Bordel à la SNCF : une responsabilité partagée entre syndicats et gouvernement

"S'il doit y avoir une grève, on prendra toutes les dispositions nécessaires, on assurera le meilleur service", avait assuré Élisabeth Borne, ministre des Transports, le dimanche 4 mars. Un mois plus tard, les Français constatent son imprévoyance – à moins qu’elle ne pratique la méthode Coué. Résultat : un bordel, dont le gouvernement et les syndicats se partagent la responsabilité.

C’est Emmanuel Macron qui a donné le la, en comparant la retraite des agriculteurs à celle des cheminots, comme s’il voulait faire passer les seconds pour des nantis. S’il peut chasser son naturel dans un discours préparé, il ne le maîtrise plus dans le feu de l’improvisation : sa morgue prend le dessus.

Son ministre des Transports n’a pas été plus adroit, en ne sachant pas lever les craintes des cheminots sur les atteintes à leur statut. Toute profession a ses avantages et ses inconvénients : plutôt que d’attiser les convoitises entre les Français, mieux eût valu dresser un tableau objectif de la situation. D’autant que, quand on favorise la finance et les actionnaires, on est mal placé pour donner des leçons de justice sociale.

Il a également fait preuve d’une grande imprévoyance. Si la loi entrée en vigueur en 2008 oblige les grévistes à se déclarer 48 heures à l’avance, pour permettre l’organisation d’un plan de transports minimum, elle est impuissante devant une mobilisation de grande ampleur ou les astuces des syndicats pour paralyser le trafic par la grève alternée de conducteurs, d’aiguilleurs ou de contrôleurs.

Au lieu de lancer un véritable dialogue sur l’avenir de la SNCF, Élisabeth Borne a d’emblée annoncé l’objectif incontournable de la réforme : préparer l’entreprise à la concurrence pour répondre au calendrier imposé par l’Union européenne dans la libéralisation du secteur ferroviaire. Aveu d’impuissance.
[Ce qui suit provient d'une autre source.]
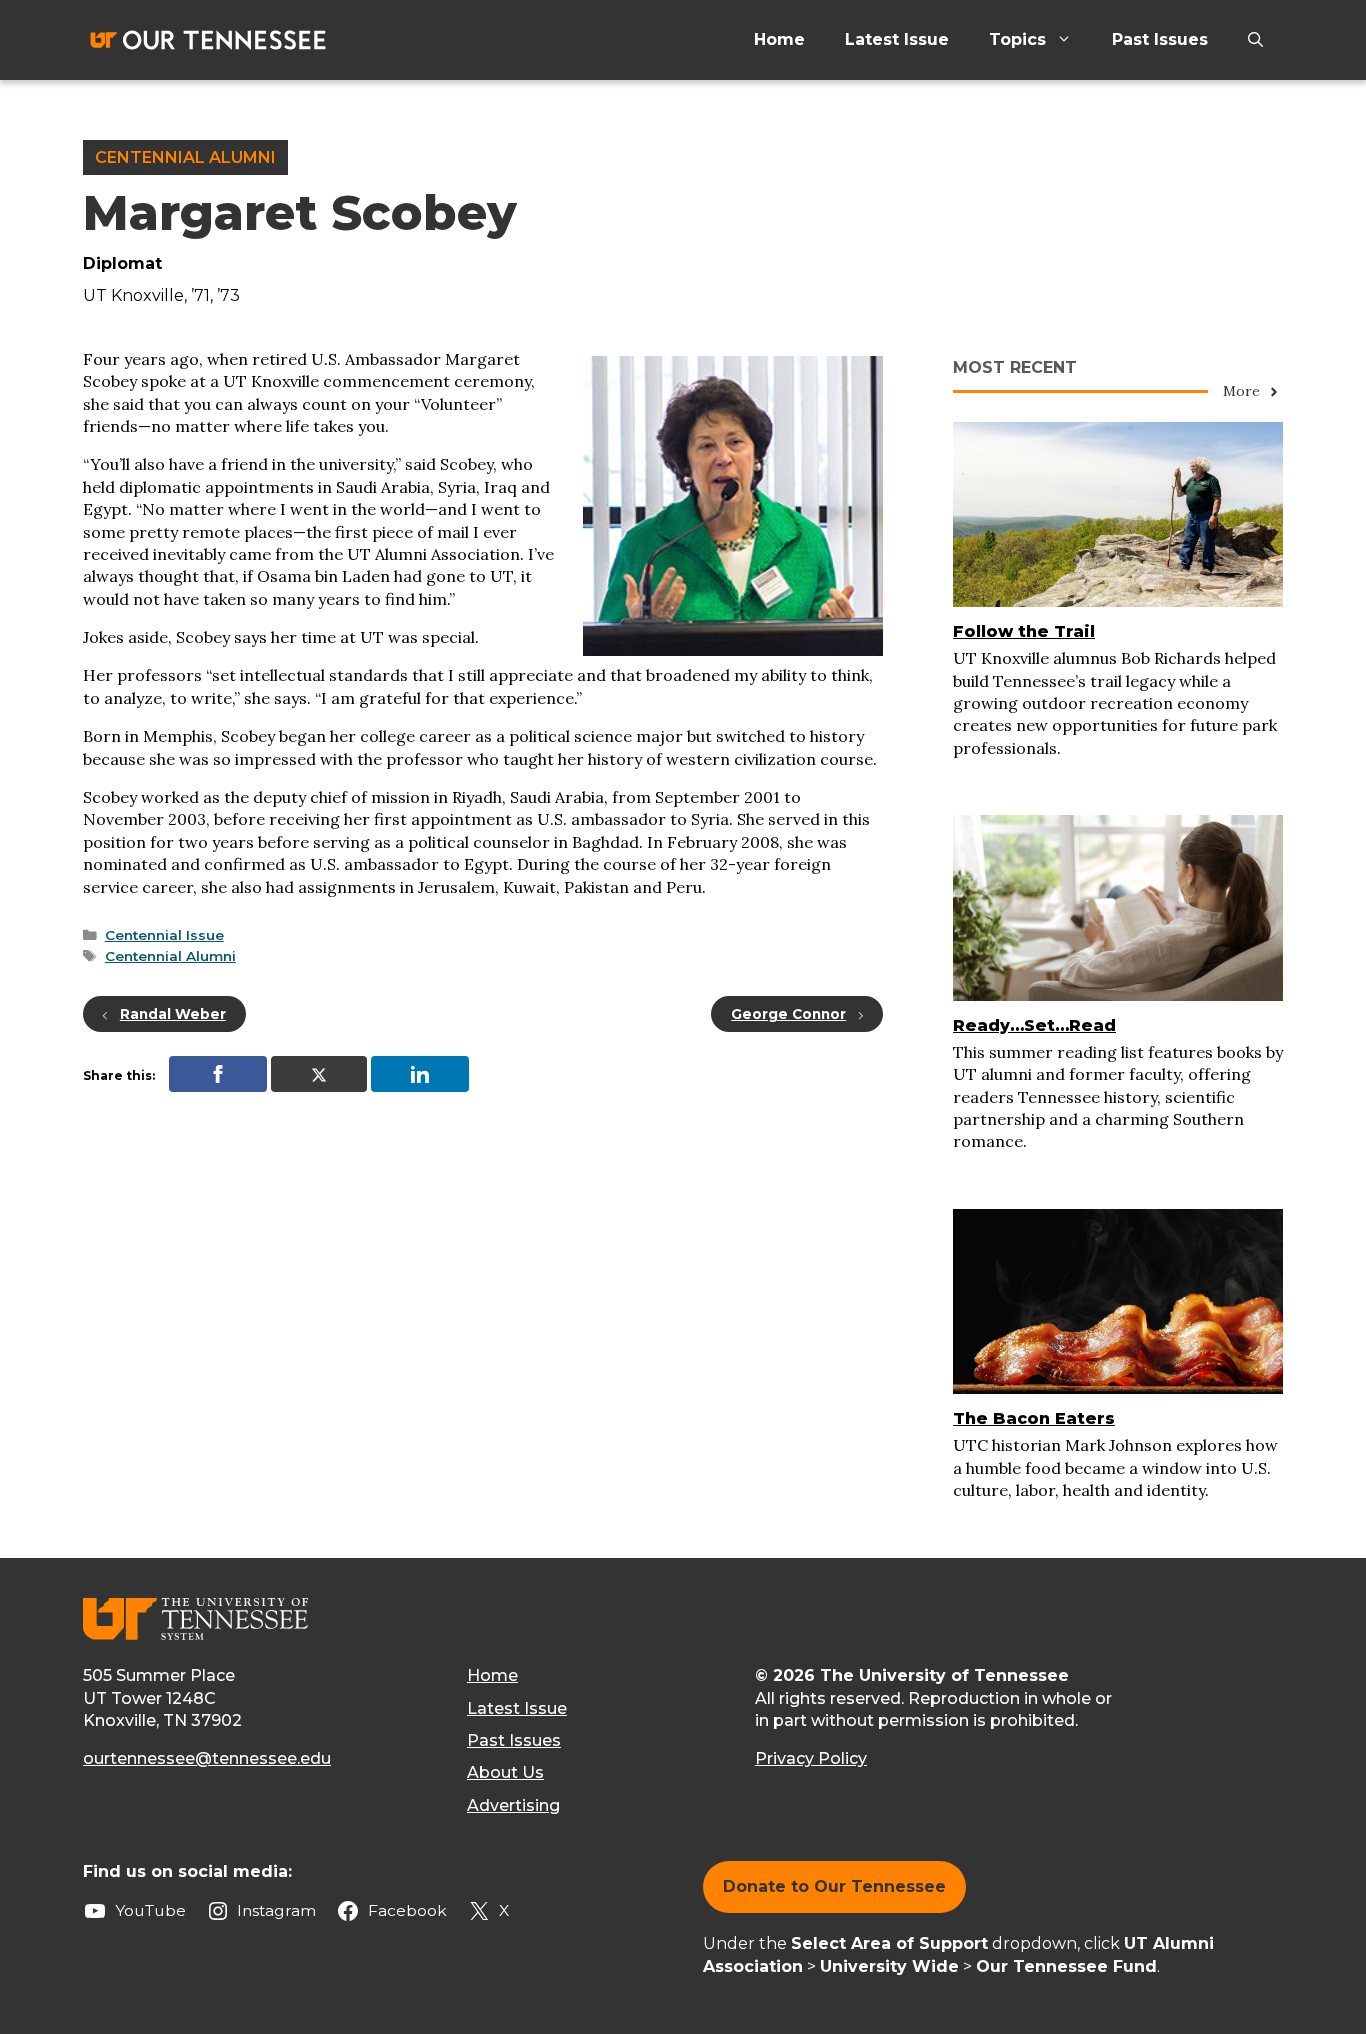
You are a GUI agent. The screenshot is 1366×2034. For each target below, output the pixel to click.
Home (779, 39)
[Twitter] (319, 1074)
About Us (505, 1772)
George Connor (788, 1014)
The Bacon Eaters (1034, 1418)
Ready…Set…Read (1034, 1025)
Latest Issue (897, 39)
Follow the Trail (1024, 631)
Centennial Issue (164, 935)
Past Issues (1160, 39)
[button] (1255, 40)
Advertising (513, 1805)
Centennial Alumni (185, 157)
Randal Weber (173, 1014)
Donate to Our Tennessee (834, 1886)
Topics (1017, 39)
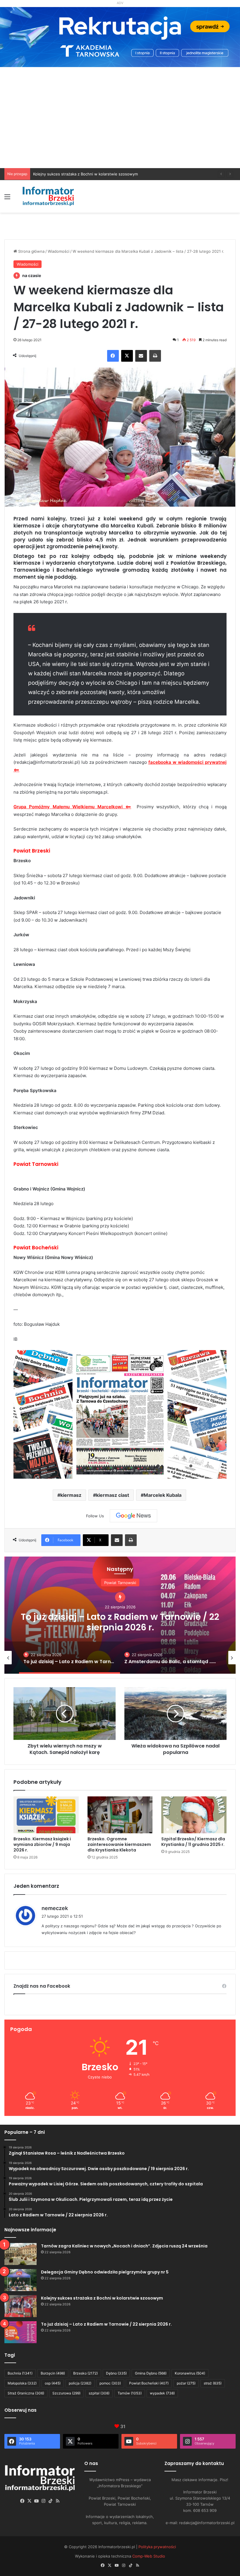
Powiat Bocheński (149, 2383)
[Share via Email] (141, 356)
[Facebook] (113, 356)
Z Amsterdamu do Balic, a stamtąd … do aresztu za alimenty (120, 1621)
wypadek (162, 2393)
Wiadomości (58, 251)
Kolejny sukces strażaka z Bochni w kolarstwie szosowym (102, 2298)
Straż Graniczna (26, 2393)
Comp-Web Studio (148, 2556)
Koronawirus (190, 2373)
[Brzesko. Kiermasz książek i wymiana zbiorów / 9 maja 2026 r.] (46, 1814)
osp (53, 2383)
Le gouvernement ne gouverne pas : il est plus prompt à mettre en œuvre les directives européennes qu’à examiner les revendications des Français.
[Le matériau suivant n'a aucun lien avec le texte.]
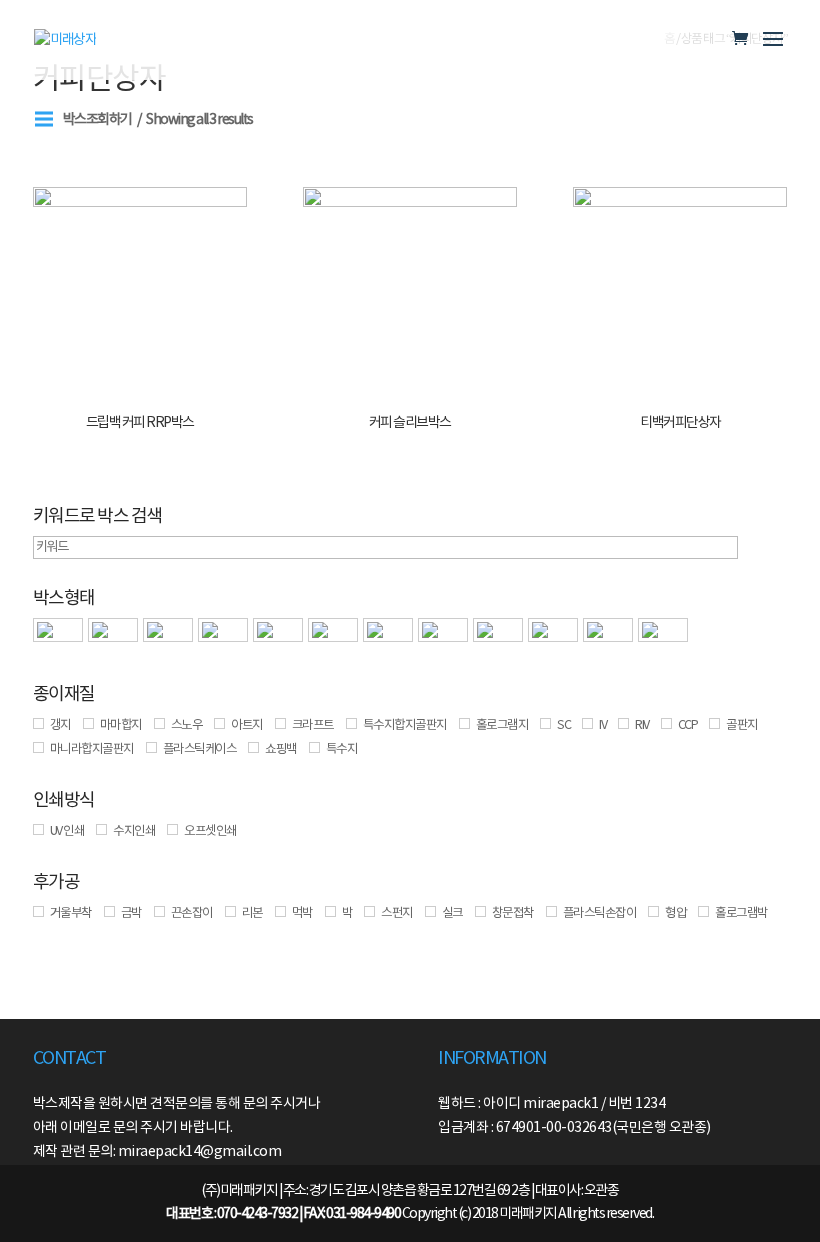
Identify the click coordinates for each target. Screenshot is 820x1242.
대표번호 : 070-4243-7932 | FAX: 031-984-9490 (283, 1214)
Mais les organisations syndicales ne sont pas exemptes de responsabilités dans l’éclosion de ce bordel, notamment la CGT. Apparemment unies dans l’action, elles sont en concurrence pour les élections professionnelles, qui auront lieu fin 2018 et déterminent la représentativité de chacune, avec les avantages qui lui sont liés. La CGT joue gros dans cette affaire. D’où la tentation de la démagogie et de la surenchère.
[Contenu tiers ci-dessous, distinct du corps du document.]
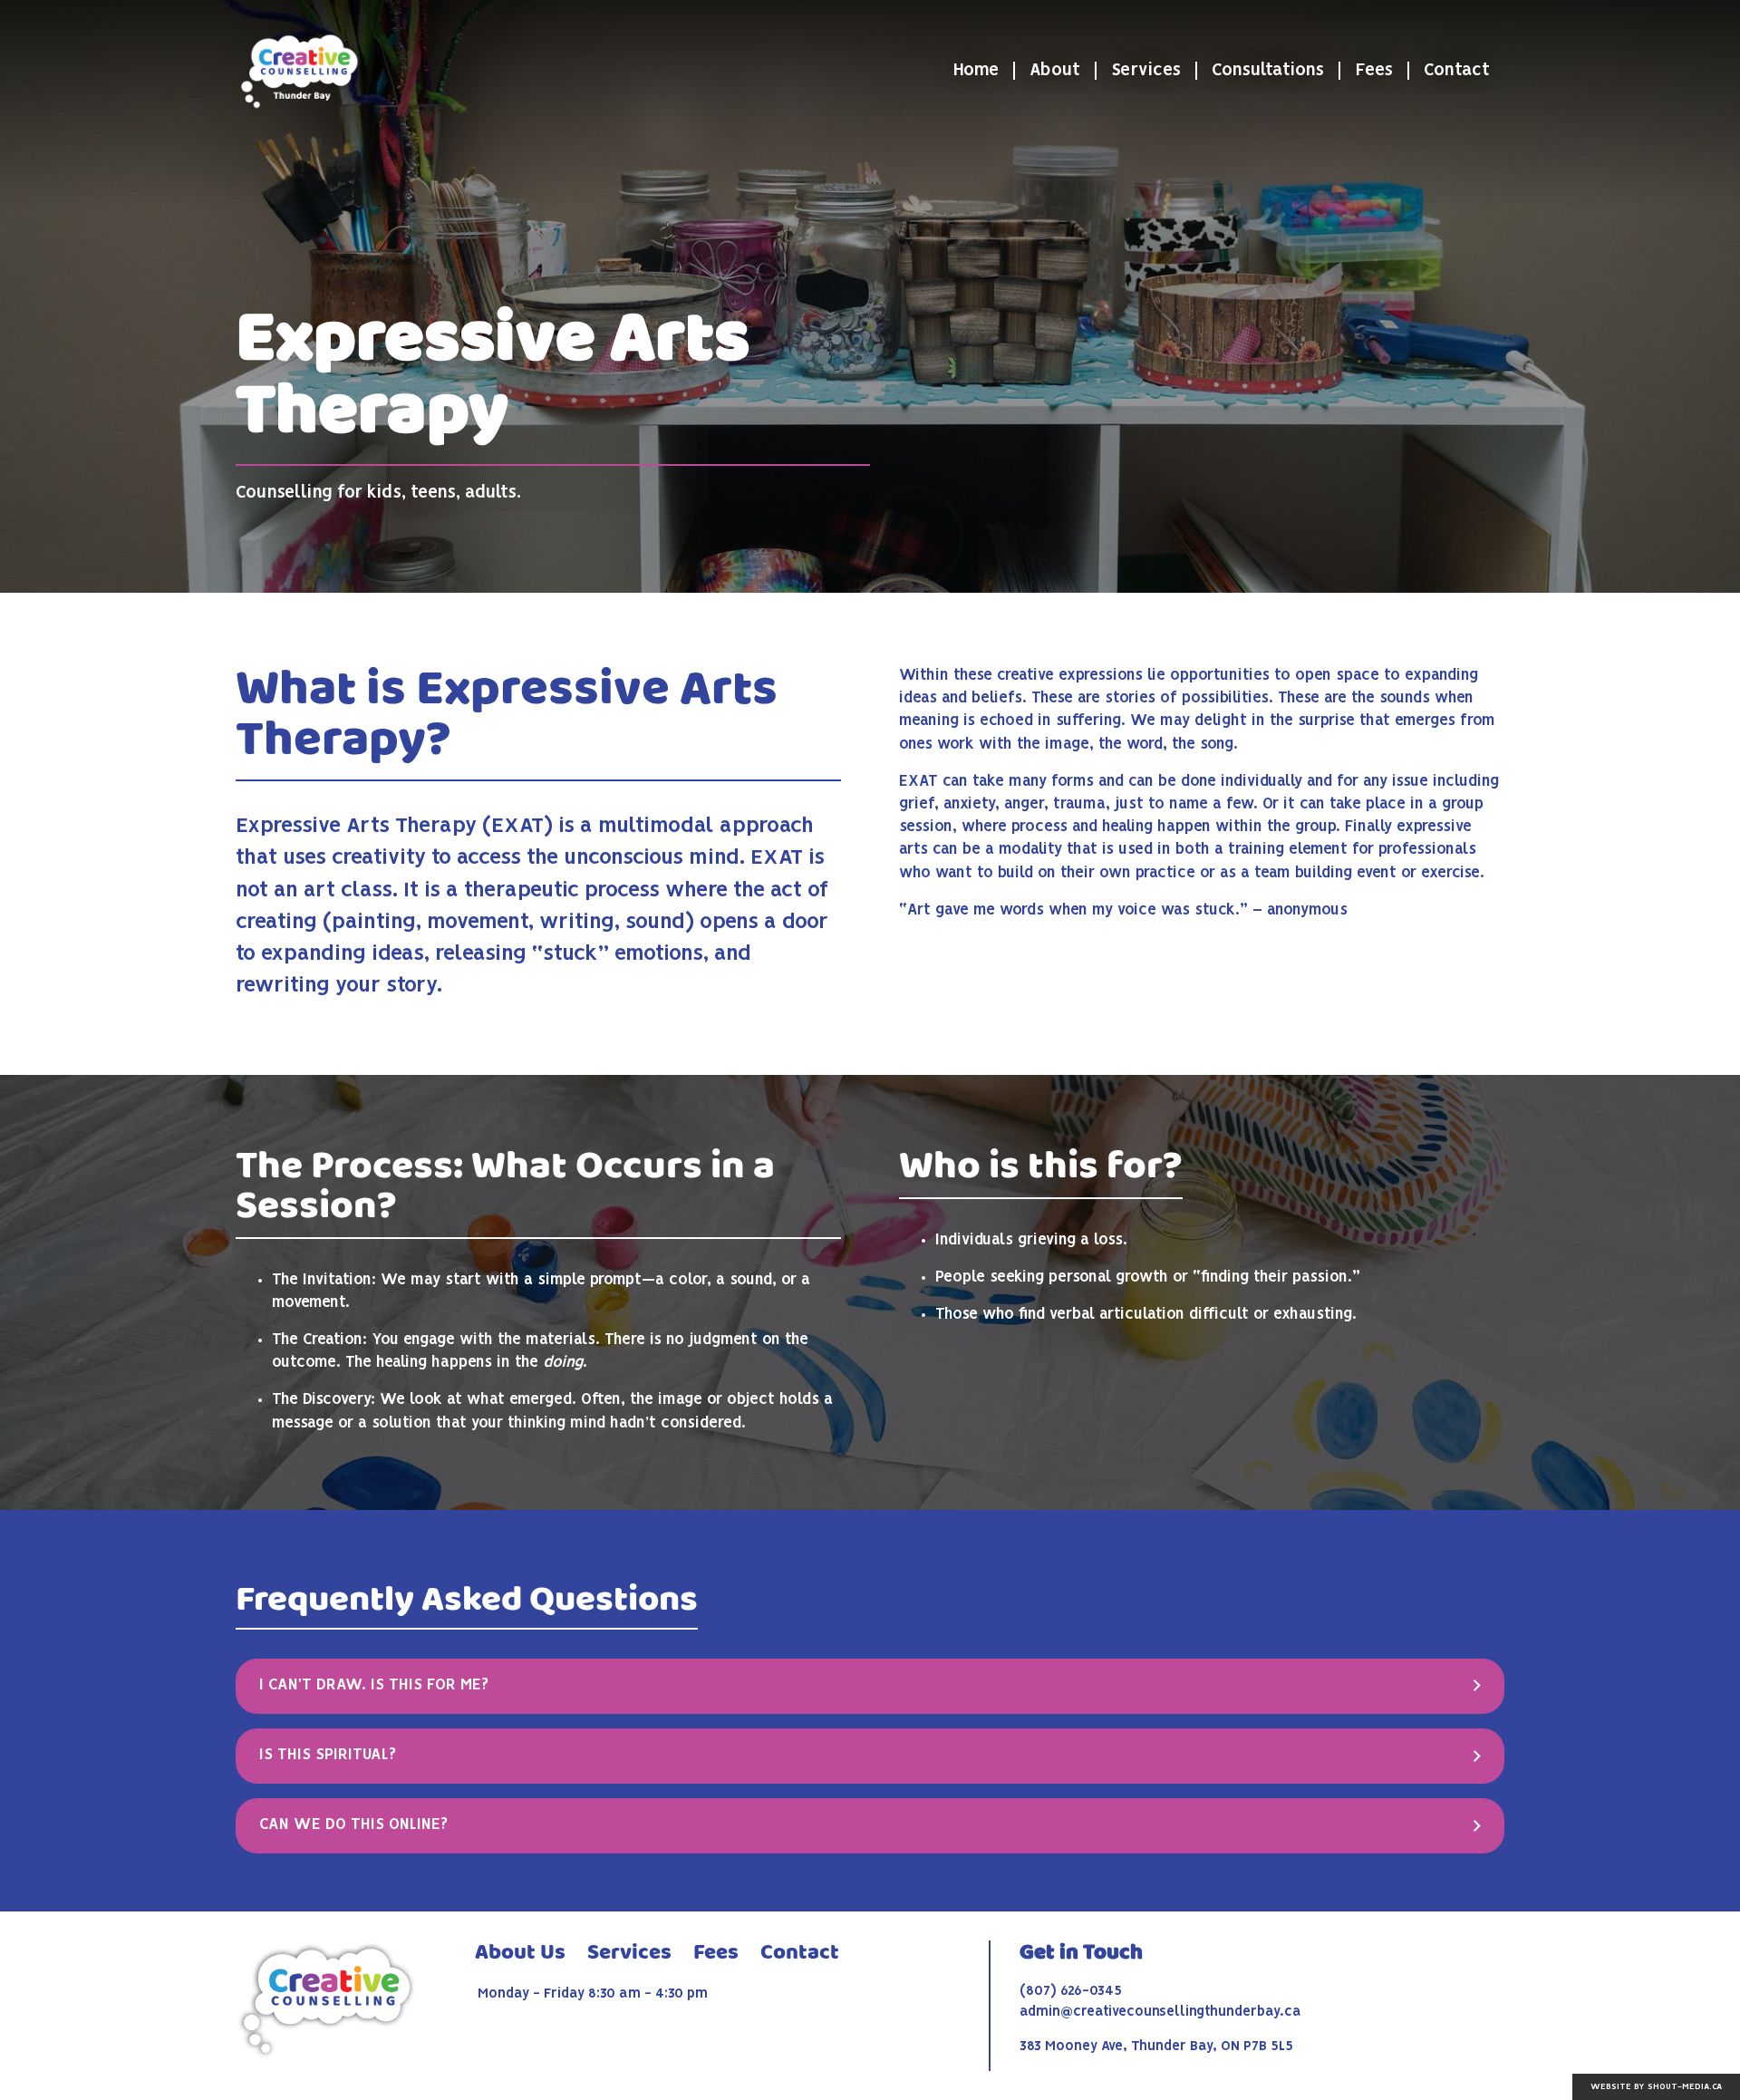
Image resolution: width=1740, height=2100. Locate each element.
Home (975, 71)
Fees (1374, 71)
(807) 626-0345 (1071, 1991)
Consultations (1268, 71)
En l’occurrence, la grève du rail ne gêne pas l’employeur, mais les usagers qui ont besoin de transports pour travailler. Les petites entreprises aussi, la croissance, qui en prendra un coup. Bref, elle gêne tout le monde, à l’exception du gouvernement qui espère qu’elle deviendra vite impopulaire. Il espère aussi briser le front syndical par des arrangements avec les réformistes. Ce ne serait pas la première fois.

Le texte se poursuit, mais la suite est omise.